Massas de ar húmidas de norte a noroeste atingem os Alpes e as áreas de média montanha. Ao serem forçadas a subir pelas encostas, arrefecem adicionalmente, acelerando a passagem de chuva para neve. Por isso, no rebordo alpino pode nevar com intensidade enquanto, poucos quilómetros mais a norte, cai apenas chuva fria.

Para quem vive nas zonas baixas, fica a sensação de que o inverno “acabou”, ao mesmo tempo que nas montanhas se formam novamente autênticas paisagens invernais. Este padrão repete-se com frequência em março e abril.

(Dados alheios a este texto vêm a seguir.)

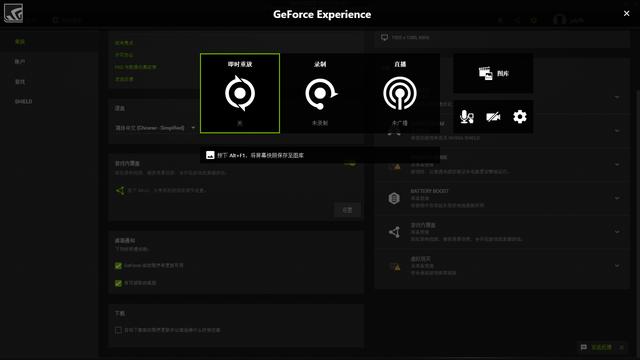Click the Alt+F1 screenshot hint bar
This screenshot has height=360, width=640.
320,155
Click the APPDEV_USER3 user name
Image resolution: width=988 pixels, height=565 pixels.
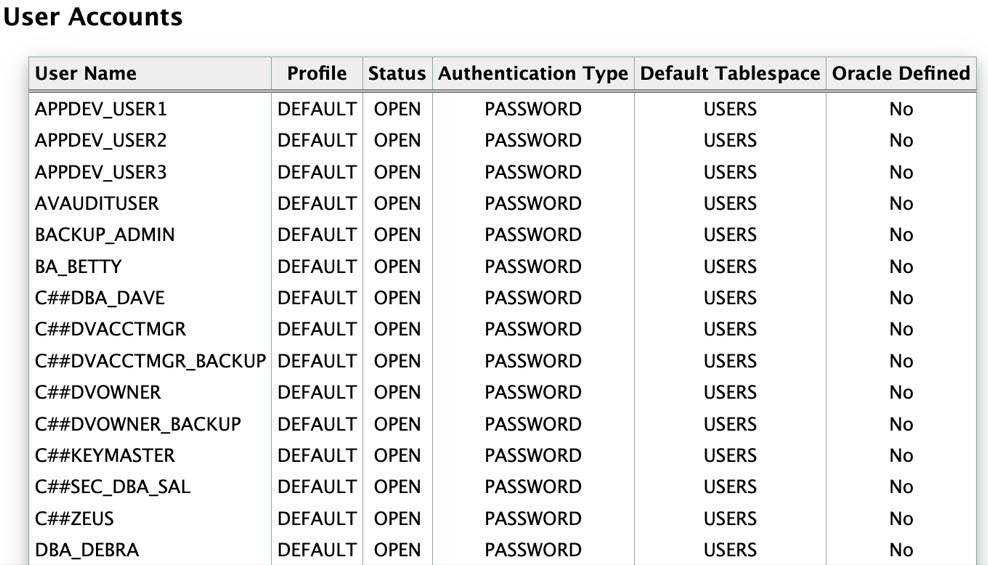pos(101,172)
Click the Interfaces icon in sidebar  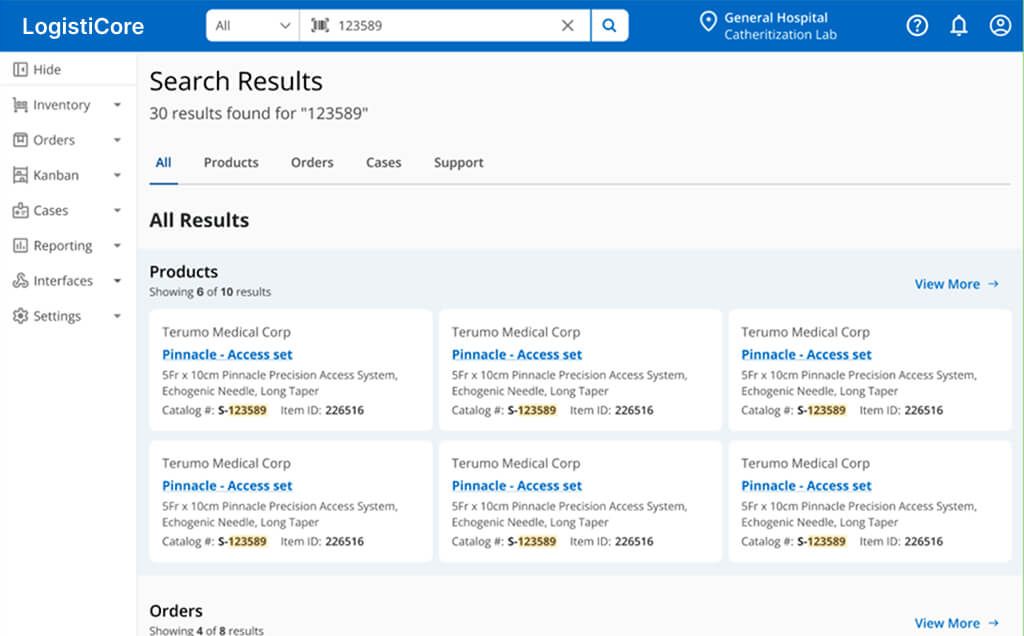click(x=20, y=281)
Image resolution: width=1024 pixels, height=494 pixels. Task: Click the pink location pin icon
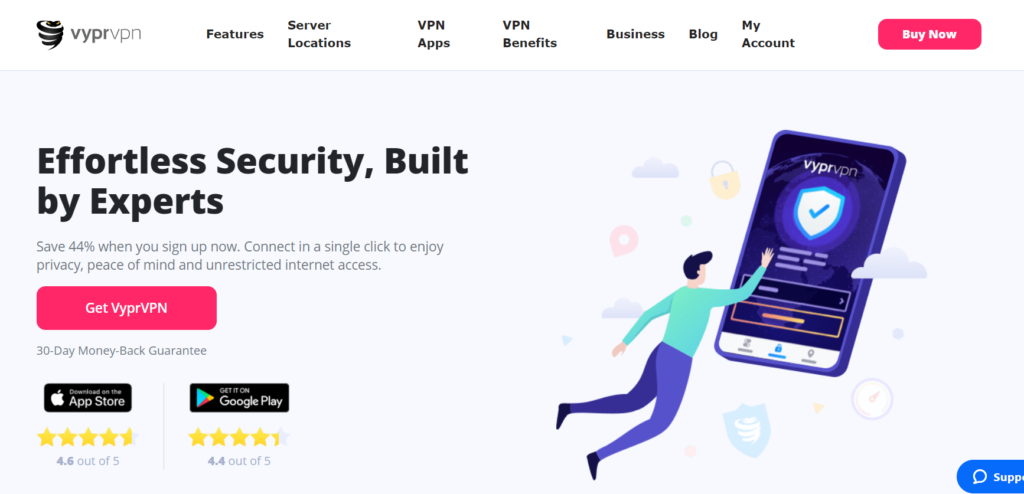click(623, 240)
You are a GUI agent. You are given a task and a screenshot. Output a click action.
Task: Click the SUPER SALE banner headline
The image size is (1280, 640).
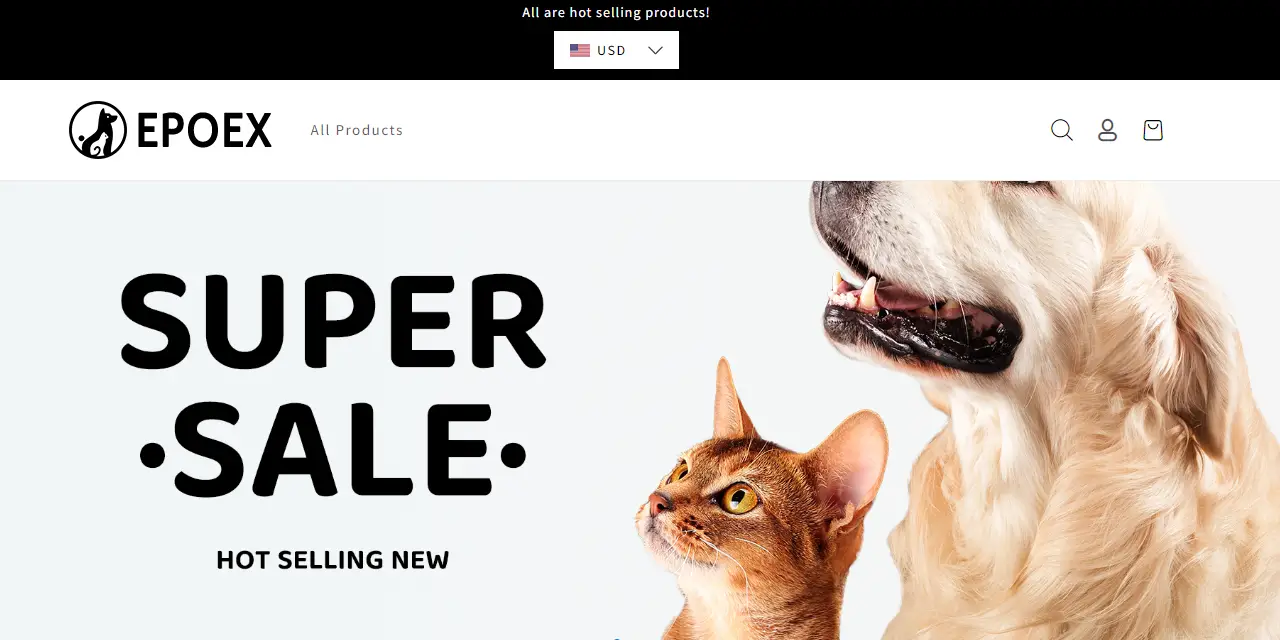pyautogui.click(x=333, y=385)
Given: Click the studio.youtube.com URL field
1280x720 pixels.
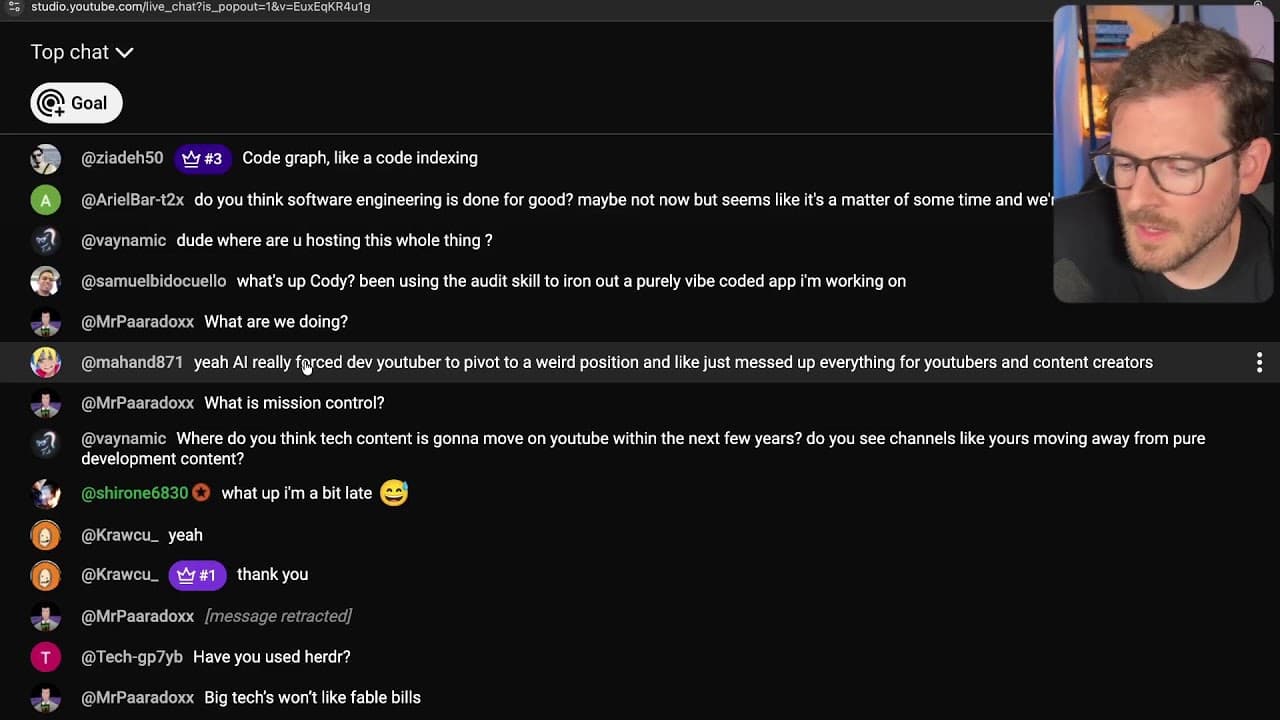Looking at the screenshot, I should (200, 7).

Dicas práticas para os próximos dias

Para atravessar esta fase instável com menos surpresas, ajuda fazer um pequeno ajuste à rotina:

  • Manter o carro com pneus de inverno, sobretudo se houver deslocações para média montanha ou para o rebordo alpino
  • Cobrir à noite, ou recolher para dentro de casa, plantas sensíveis no jardim e na varanda
  • Em passeios de montanha, consultar o boletim meteorológico e a situação de avalanche antes de sair
  • Contar com mais tempo de manhã para chegar ao trabalho e considerar o risco de piso escorregadio

Com alguma flexibilidade, a corrente de norte até pode ter um lado positivo: em altitude, teleféricos e praticantes de ski de montanha beneficiam de neve fofa recente, prolongando a época de forma inesperada.

Para todos os restantes, a regra é simples nos próximos dias: ter cachecol e óculos de sol à mão, consultar as aplicações meteorológicas com mais frequência - e não estranhar se, em pleno março, a Baviera voltar a ficar sob aguaceiros de neve.